To speed up a rebalancing of the market, OPEC agreed at a meeting in Algeria on Sept. 28 to cut supply to between 32.50 million bpd and 33.0 million bpd. The group hopes to finalize details, including how much each of the its 14 members can pump, at a meeting in November.
The report showed the supply boost in September mostly came from Libya and Nigeria, which are restoring output after disruptions, and from Iraq, which has questioned the accuracy of OPEC's secondary-source figures.
OPEC uses two sets of figures to monitor its output: figures provided by each country, and secondary sources which include industry media. The reason why two sets of figures are used is because of past disputes over how much countries were really pumping.
Iraq told OPEC it produced 4.775 million bpd in September, while the secondary sources put output at 4.455 million bpd. From Iraq's point of view, joining the OPEC supply cut deal from the higher figure would be more favorable.
Baghdad has taken issue with the gap between the two sets of figures. Iraqi Oil Minister Jabar Ali al-Luaibi called a separate briefing on the day of the Algeria meeting to complain about the gap.
That aside, OPEC's report is the latest to show output is hitting new peaks. The September figure is the highest since at least 2008, according to a Reuters review of past OPEC reports.
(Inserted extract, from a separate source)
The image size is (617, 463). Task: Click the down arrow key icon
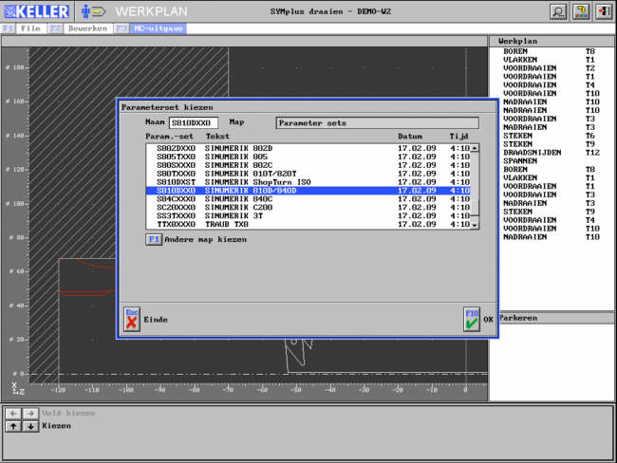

In the report, OPEC also raised its forecast of non-OPEC supply next year, saying output from outside the group would rise by 240,000 bpd, up 40,000 bpd from an earlier forecast due to a higher forecast for Russia.
With demand for OPEC crude in 2017 expected to average 32.59 million bpd, the report indicates there will now be an average surplus of 800,000 bpd if OPEC keeps output steady. Last month's report pointed to a 760,000 bpd surplus.
OPEC made no change to the global oil demand outlook, predicting demand growth of 1.15 million bpd in 2017.